Problem statement => No line before the one holding "Instruction: Select the" is to be copied; that line and all after it, through the end of the listing, are returned exactly, minus pictures.

Supplied material =>
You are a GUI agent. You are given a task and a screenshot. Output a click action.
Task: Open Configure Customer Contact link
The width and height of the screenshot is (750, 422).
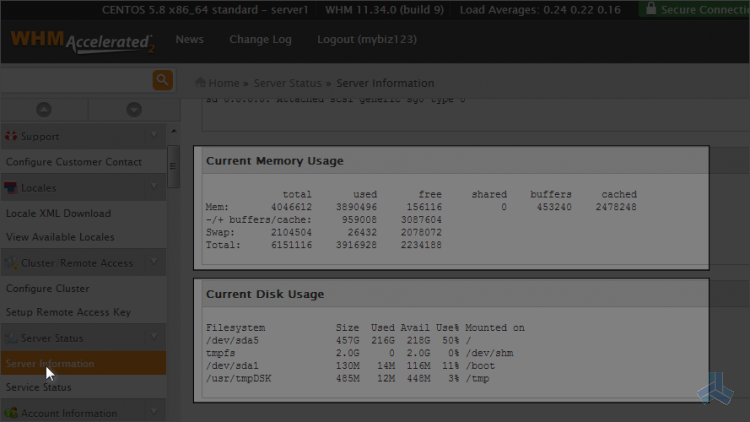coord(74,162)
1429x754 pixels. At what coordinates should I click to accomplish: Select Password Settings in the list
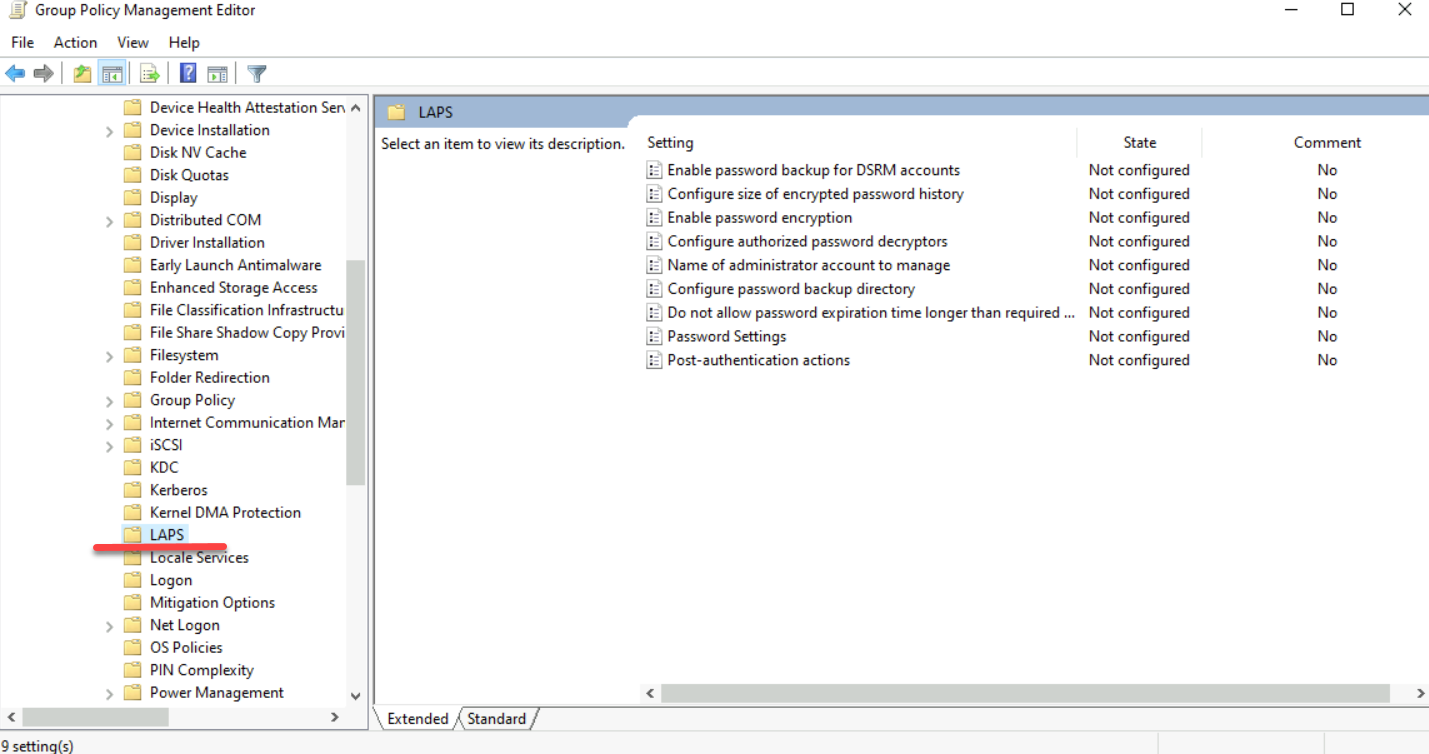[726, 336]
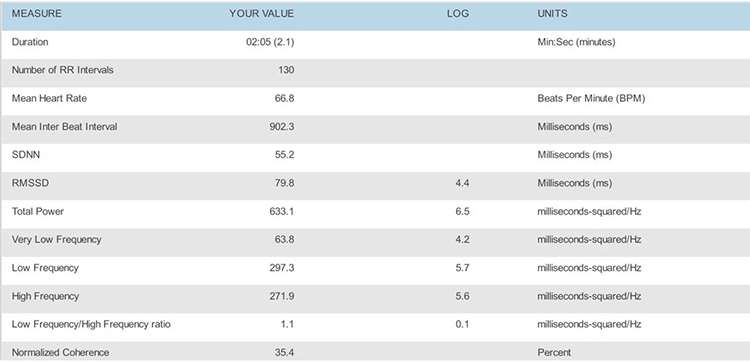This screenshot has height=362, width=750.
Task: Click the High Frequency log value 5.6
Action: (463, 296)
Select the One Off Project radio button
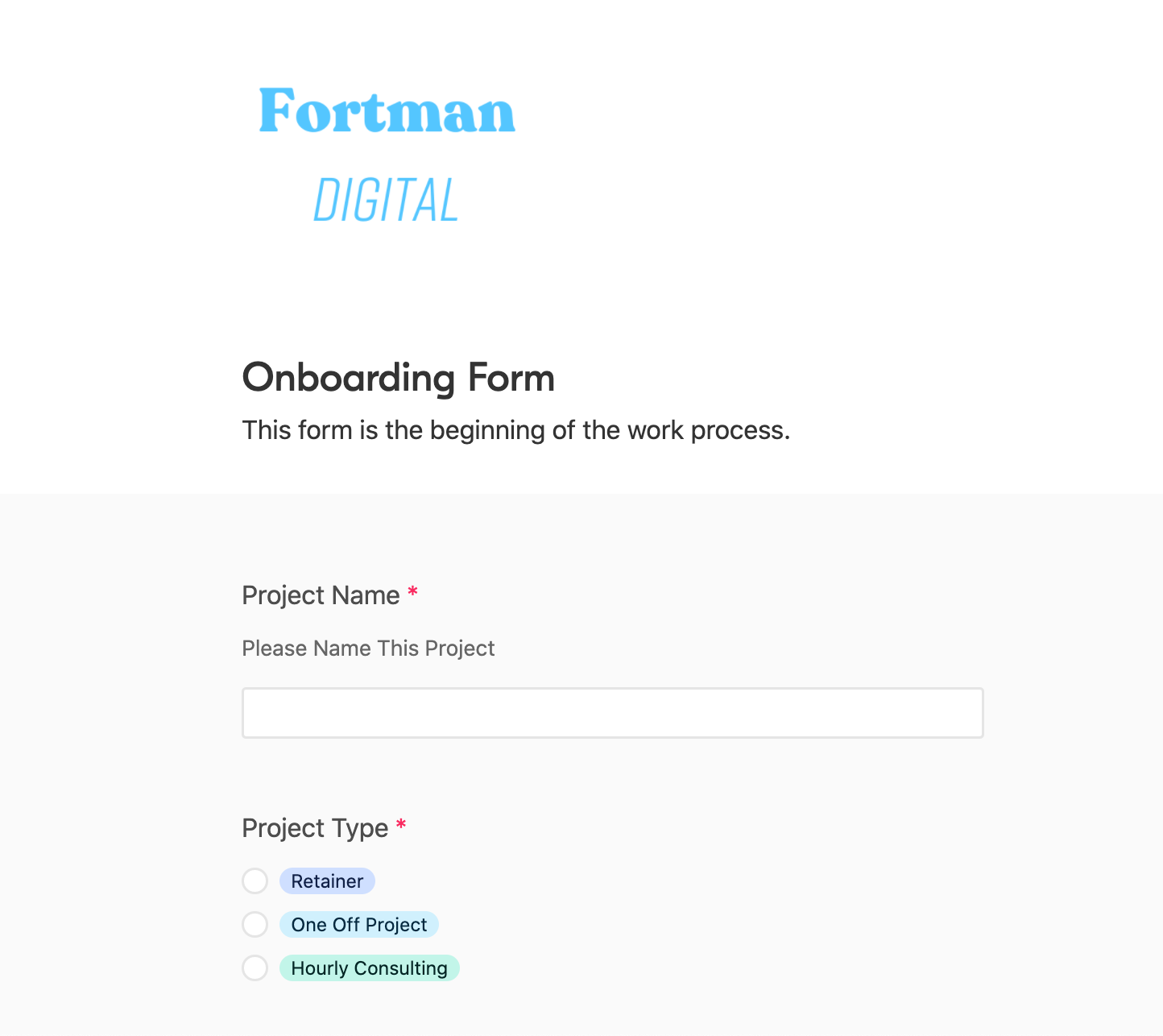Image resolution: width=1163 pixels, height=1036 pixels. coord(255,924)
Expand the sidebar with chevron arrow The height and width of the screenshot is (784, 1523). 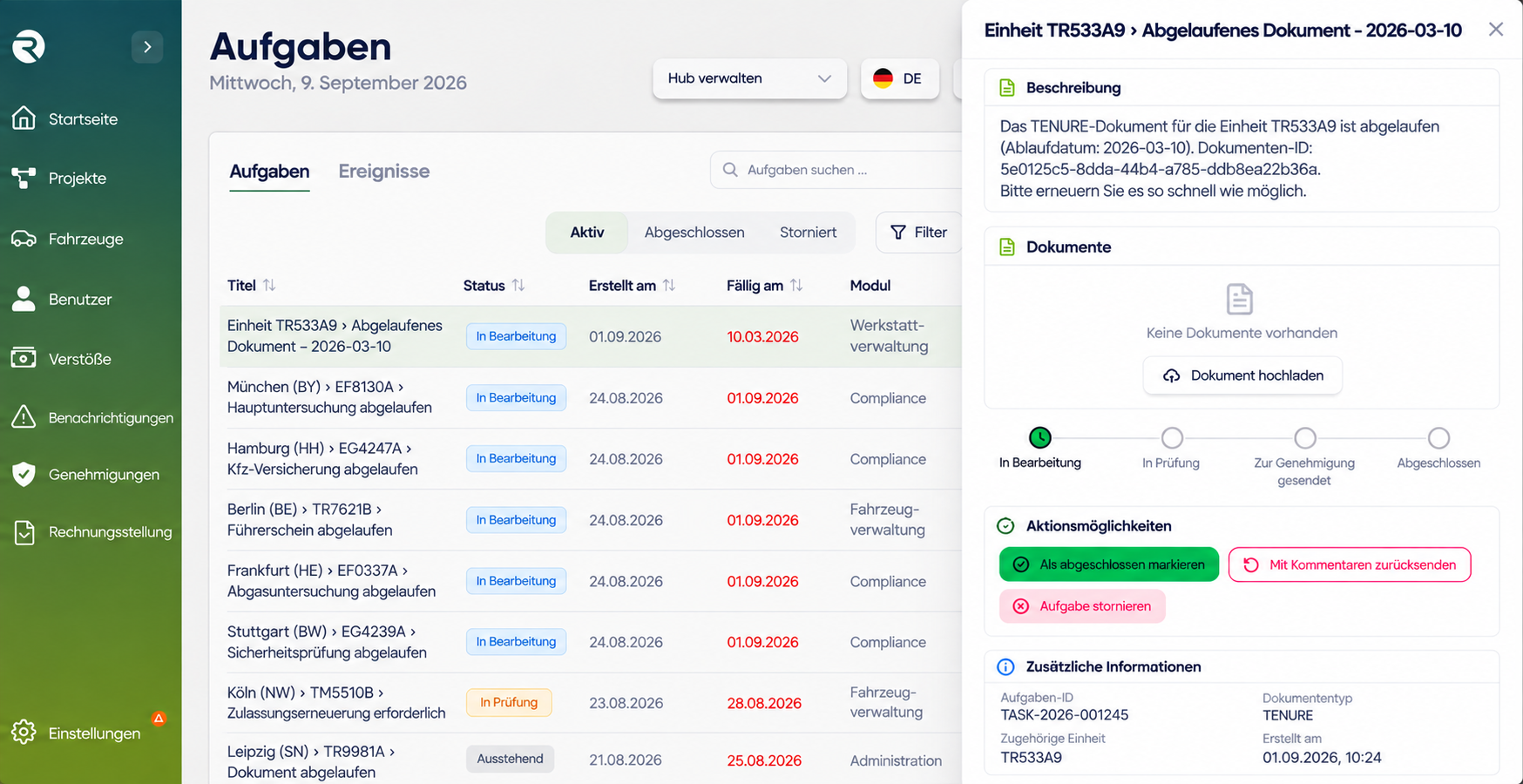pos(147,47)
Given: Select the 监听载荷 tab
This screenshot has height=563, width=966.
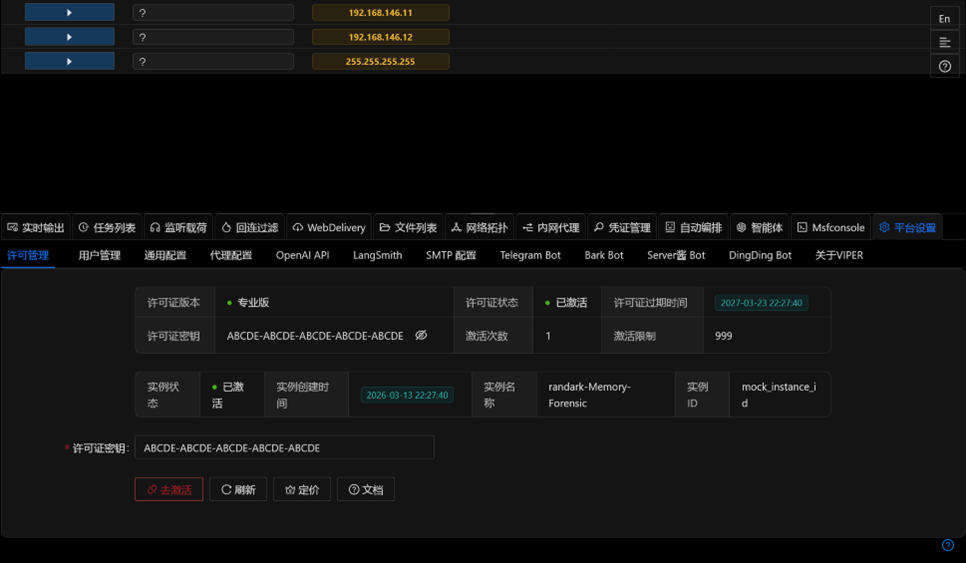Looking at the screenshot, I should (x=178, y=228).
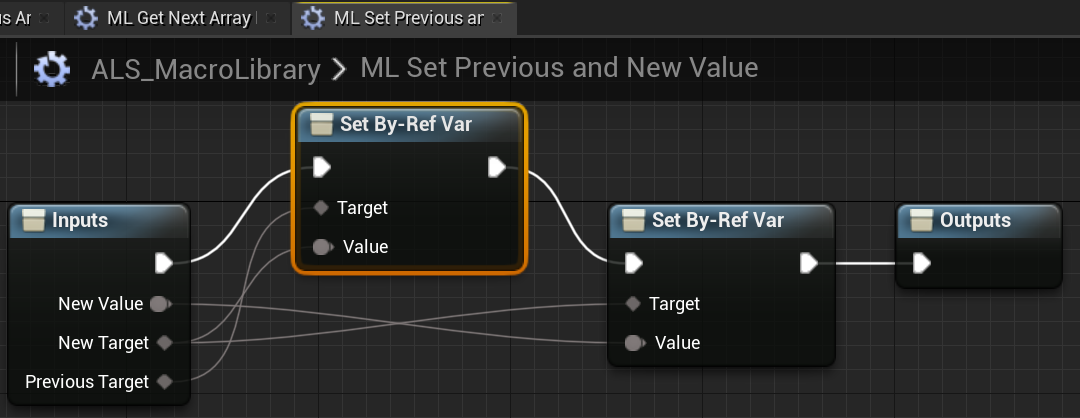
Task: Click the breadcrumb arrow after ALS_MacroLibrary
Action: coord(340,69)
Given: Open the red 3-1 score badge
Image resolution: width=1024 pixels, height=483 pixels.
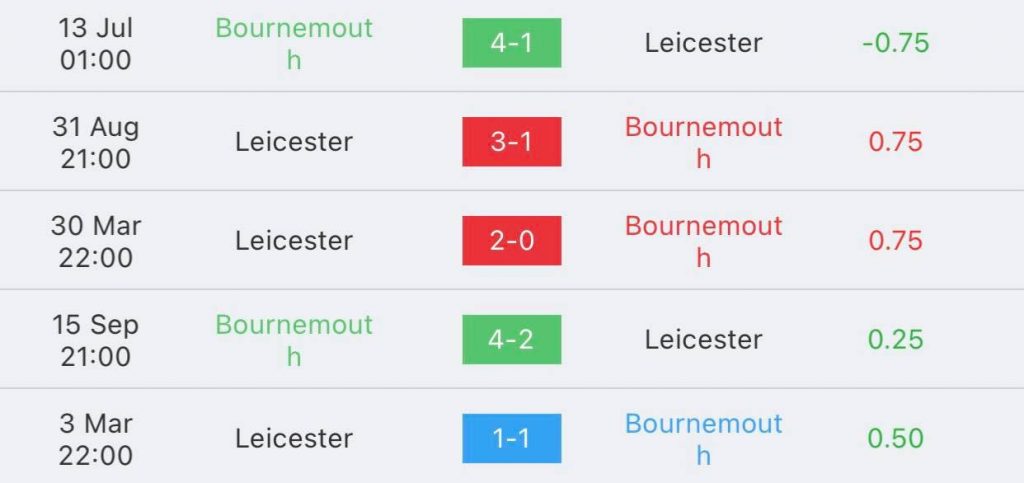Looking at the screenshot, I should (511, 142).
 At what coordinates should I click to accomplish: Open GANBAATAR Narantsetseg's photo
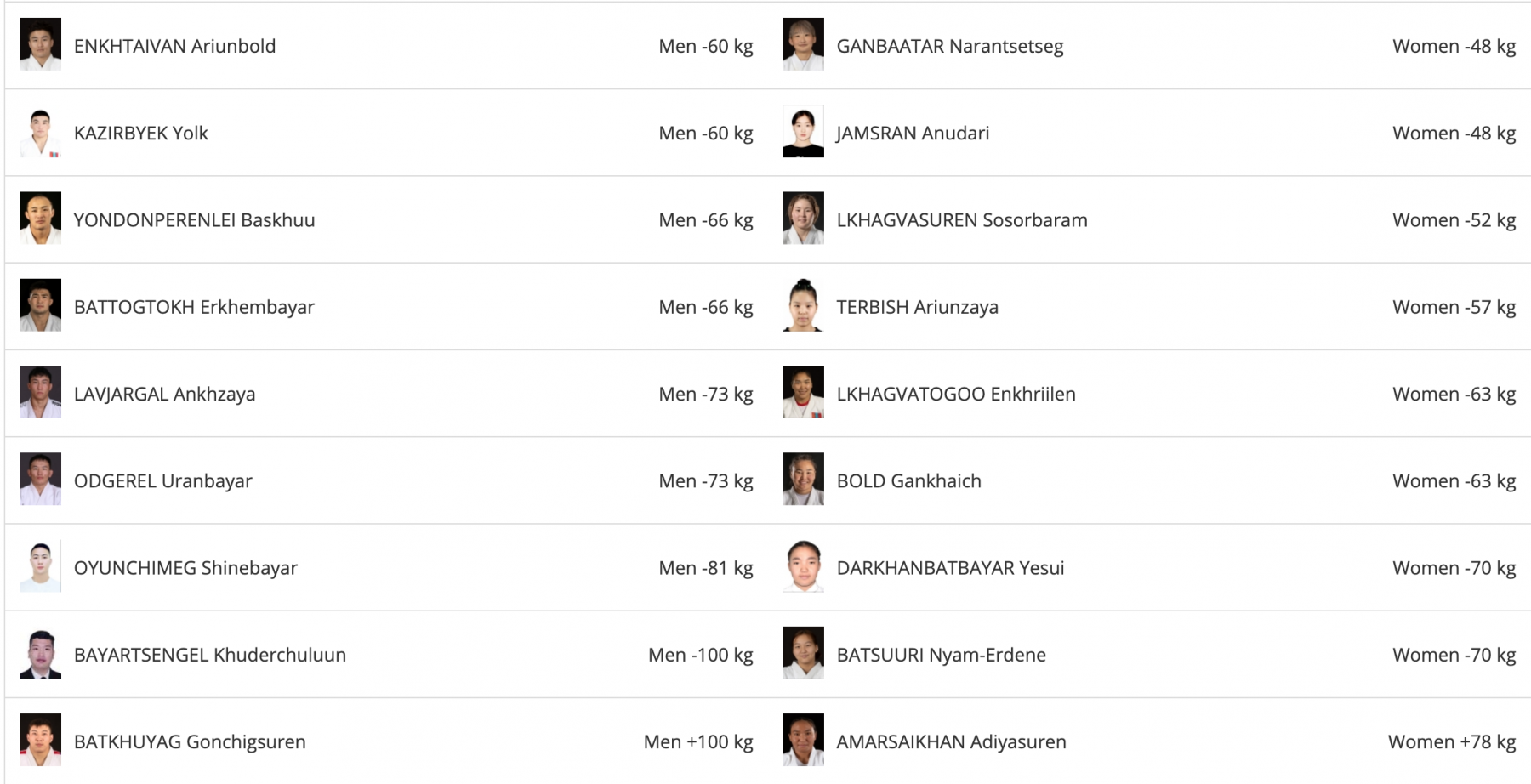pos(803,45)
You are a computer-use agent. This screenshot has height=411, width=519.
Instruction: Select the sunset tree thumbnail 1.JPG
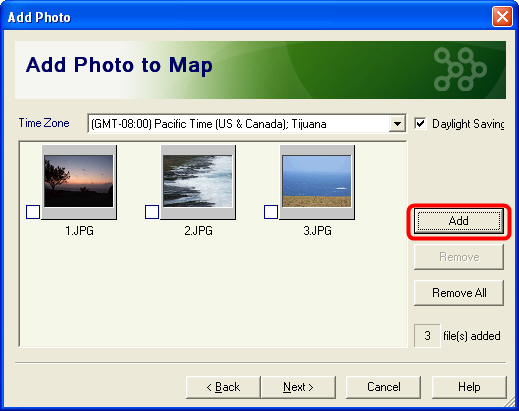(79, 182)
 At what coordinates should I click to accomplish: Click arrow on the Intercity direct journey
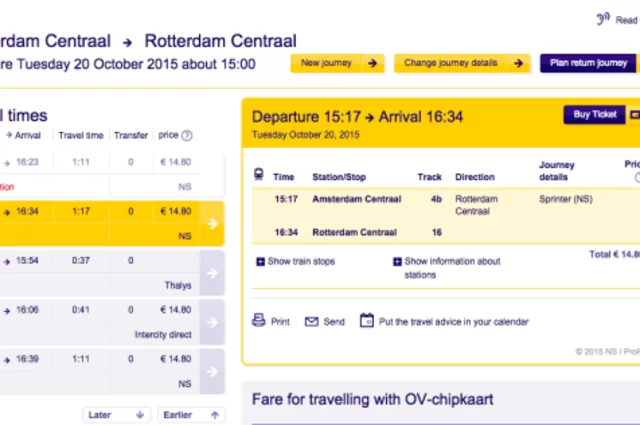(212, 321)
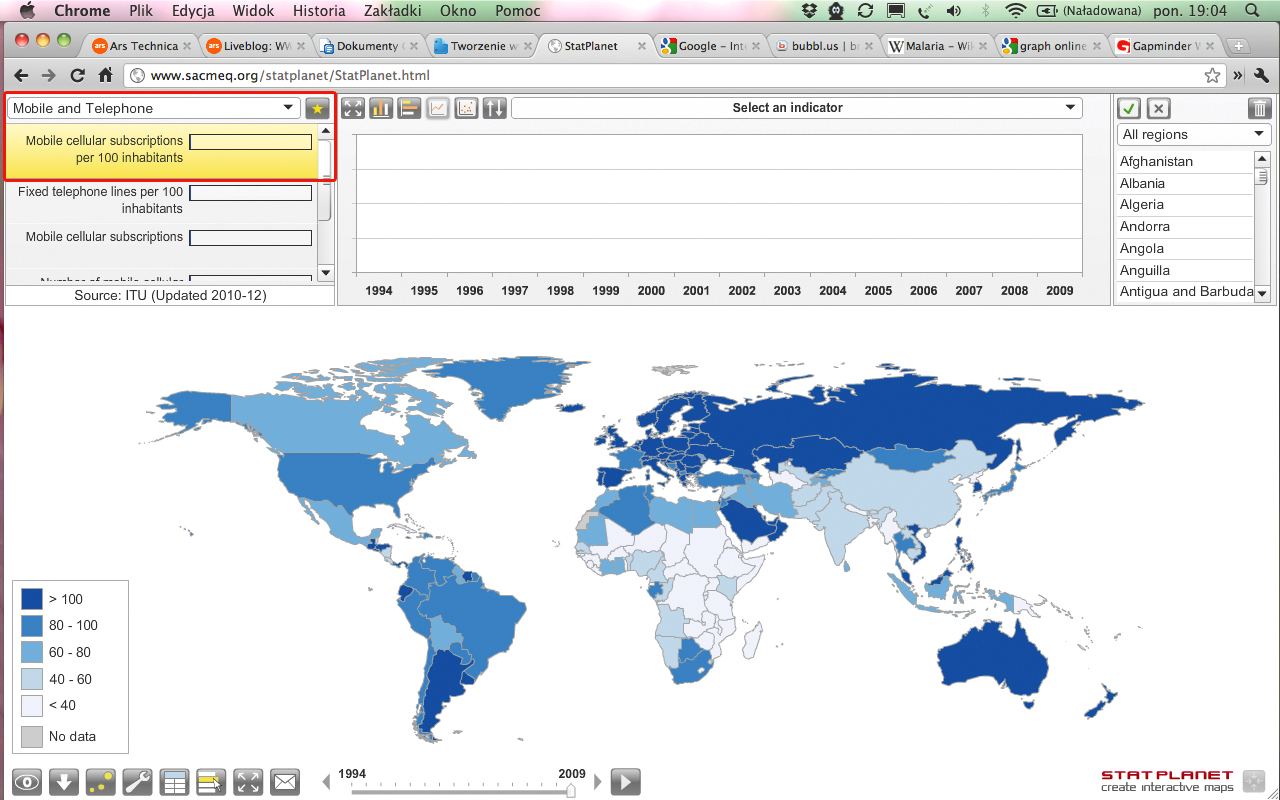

Exercise response =>
Instruction: Select the sunset tree thumbnail 1.JPG
(79, 182)
 At what coordinates should I click to accomplish: Click arrow on the Intercity direct journey
(212, 321)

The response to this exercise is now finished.